Description of the task :: Output nothing but the lines from the one holding "The width and height of the screenshot is (339, 311)." to the end of the listing. Reproduce them exactly, without the pictures.

Information shown ::
------------------------

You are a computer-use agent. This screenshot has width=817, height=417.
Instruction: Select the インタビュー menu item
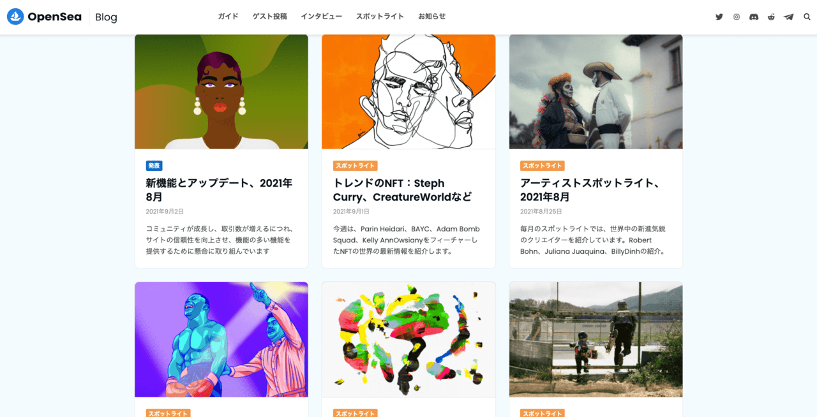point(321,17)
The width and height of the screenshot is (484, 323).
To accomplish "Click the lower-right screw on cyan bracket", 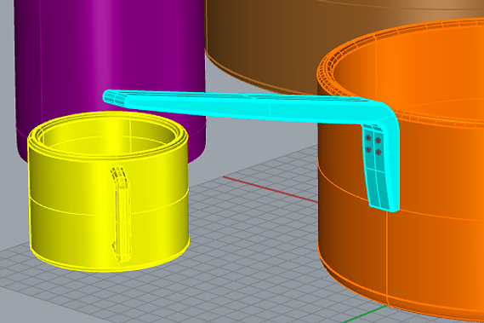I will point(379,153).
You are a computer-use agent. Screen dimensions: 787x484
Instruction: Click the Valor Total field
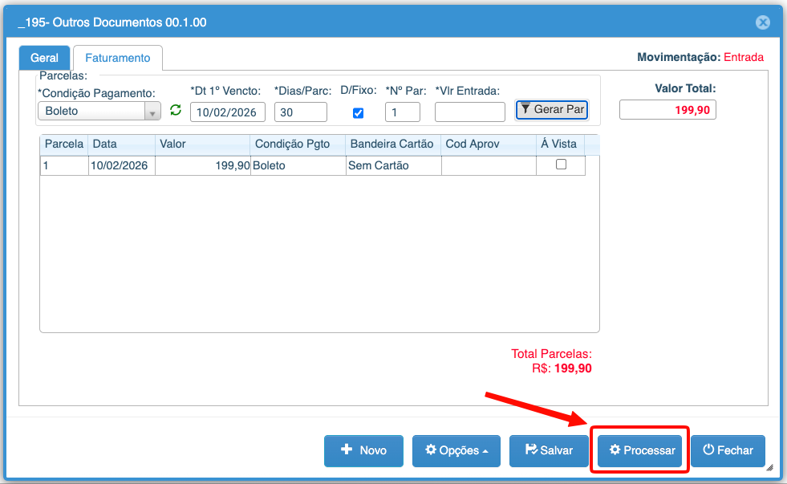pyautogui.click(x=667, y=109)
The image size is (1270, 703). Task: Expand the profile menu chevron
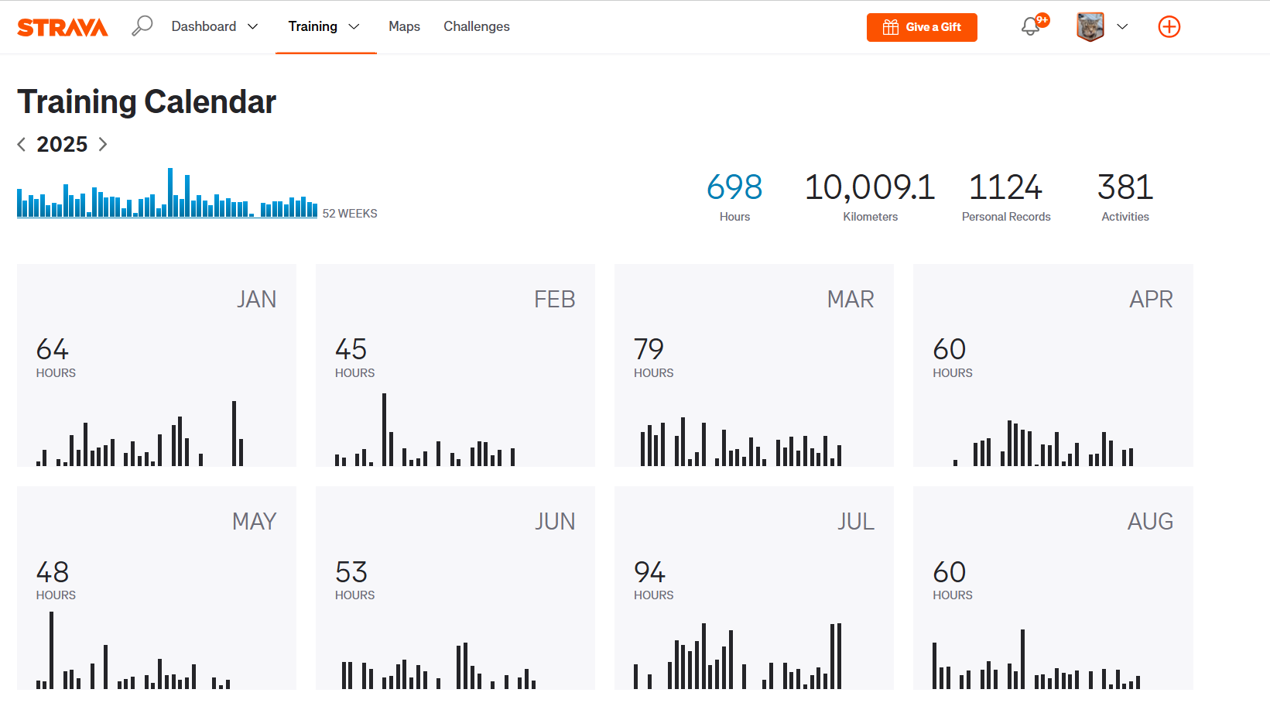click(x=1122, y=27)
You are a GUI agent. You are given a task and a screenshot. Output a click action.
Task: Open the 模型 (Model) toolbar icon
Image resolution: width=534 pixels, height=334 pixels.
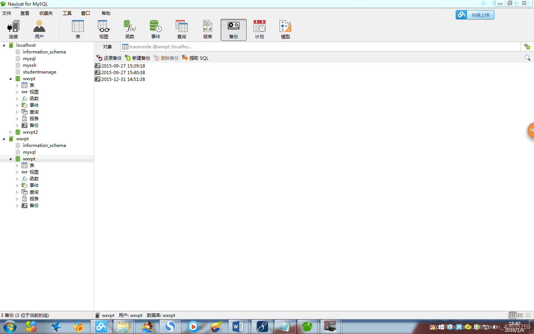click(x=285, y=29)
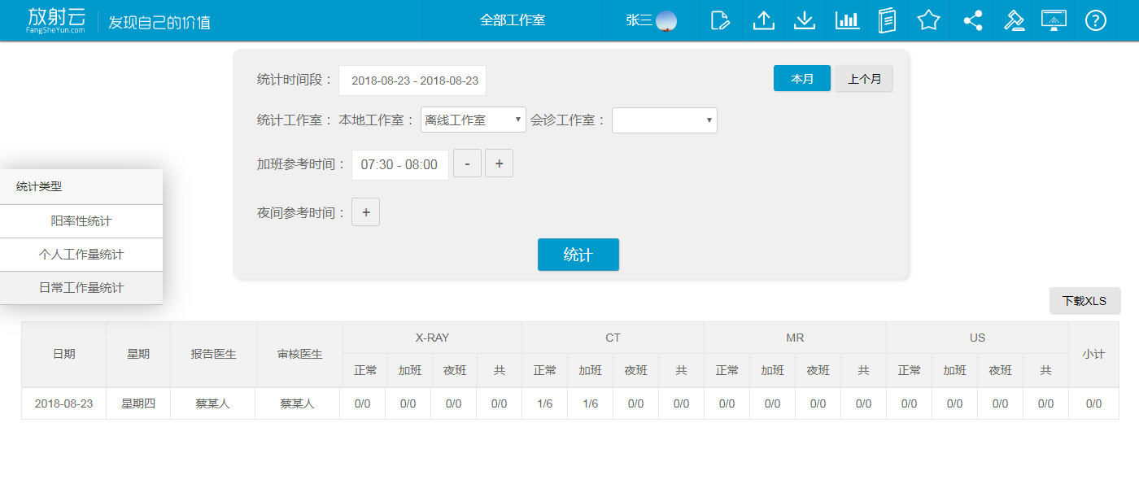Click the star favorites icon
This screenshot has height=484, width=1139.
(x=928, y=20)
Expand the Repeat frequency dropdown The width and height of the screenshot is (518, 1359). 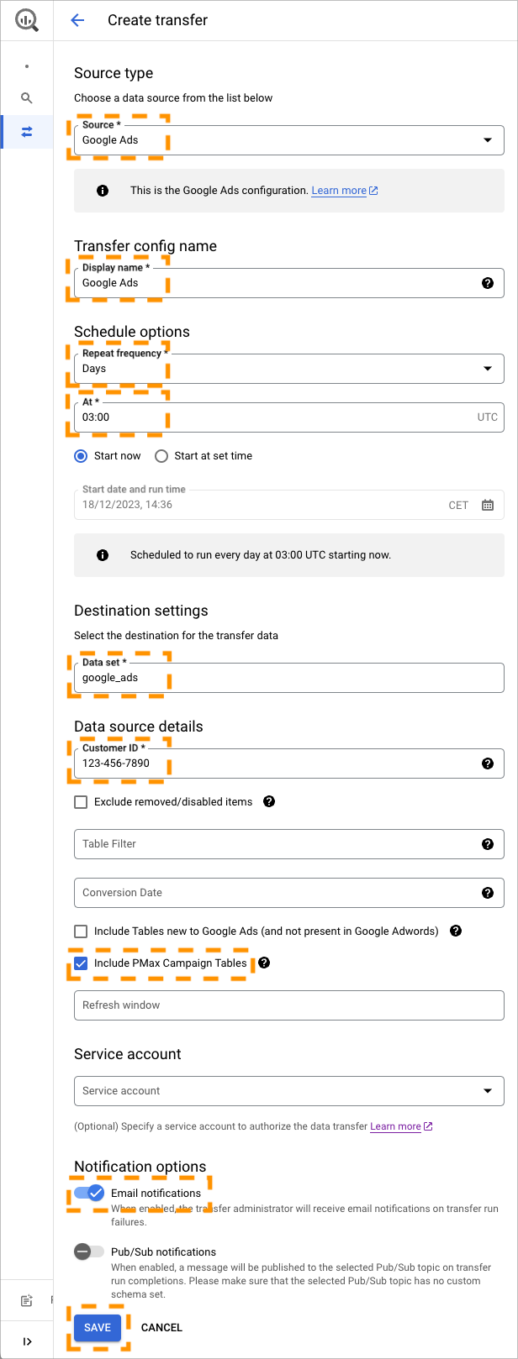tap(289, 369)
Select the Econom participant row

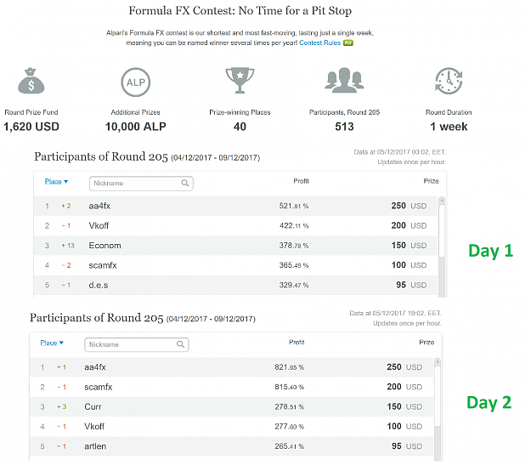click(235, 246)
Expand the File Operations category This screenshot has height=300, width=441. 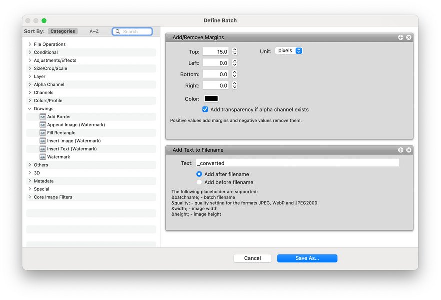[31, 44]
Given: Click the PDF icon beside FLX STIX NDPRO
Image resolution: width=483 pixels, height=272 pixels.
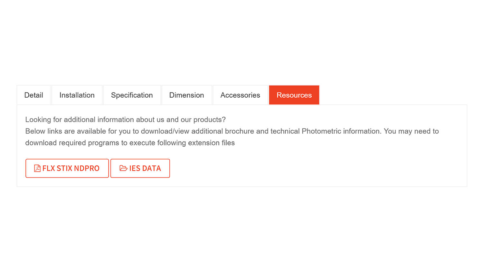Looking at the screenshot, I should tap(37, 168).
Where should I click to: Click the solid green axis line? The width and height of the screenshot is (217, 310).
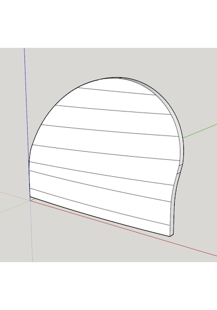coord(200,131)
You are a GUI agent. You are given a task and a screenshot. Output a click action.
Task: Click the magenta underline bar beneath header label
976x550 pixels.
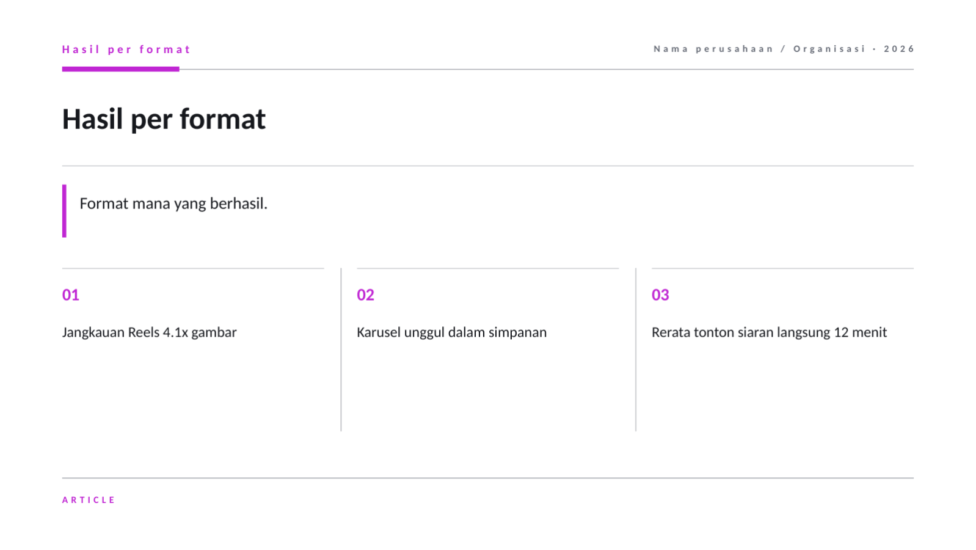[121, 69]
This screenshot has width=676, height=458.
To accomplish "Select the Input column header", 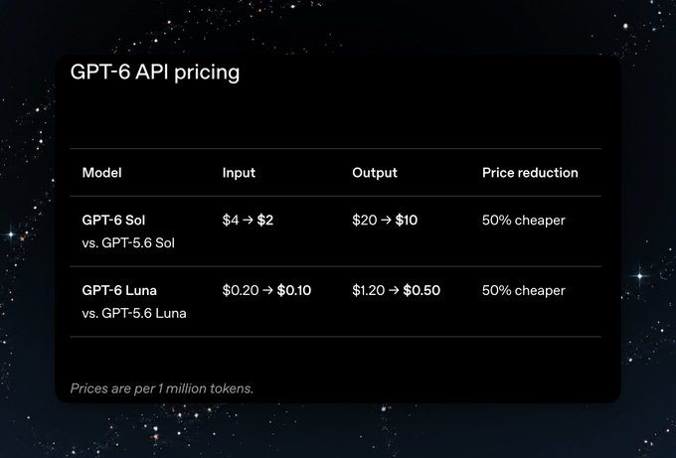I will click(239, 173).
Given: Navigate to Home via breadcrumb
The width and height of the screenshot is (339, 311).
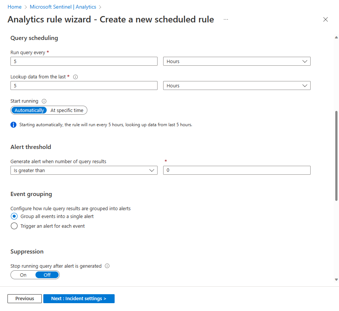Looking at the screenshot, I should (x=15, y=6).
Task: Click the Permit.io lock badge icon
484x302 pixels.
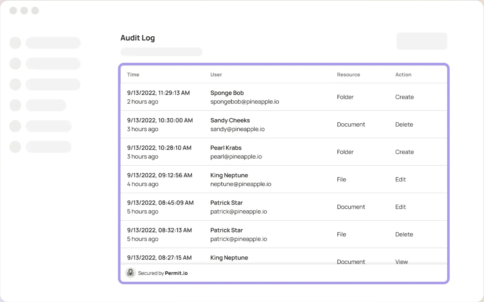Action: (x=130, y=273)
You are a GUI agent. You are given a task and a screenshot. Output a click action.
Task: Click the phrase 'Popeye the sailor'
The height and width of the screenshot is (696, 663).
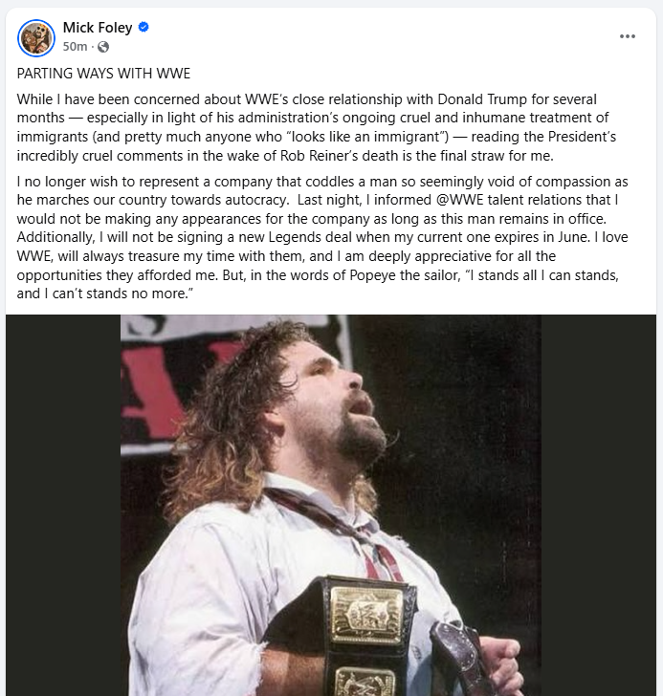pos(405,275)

------------------------

Result of this exercise ::
The width and height of the screenshot is (339, 311).
Looking at the screenshot, I should (x=15, y=6).
Task: Click the Permit.io lock badge icon
484x302 pixels.
Action: (x=130, y=273)
You are a GUI agent. You are given a task and a screenshot. Output a click action.
Task: Click the phrase 'Popeye the sailor'
The height and width of the screenshot is (696, 663).
pos(405,275)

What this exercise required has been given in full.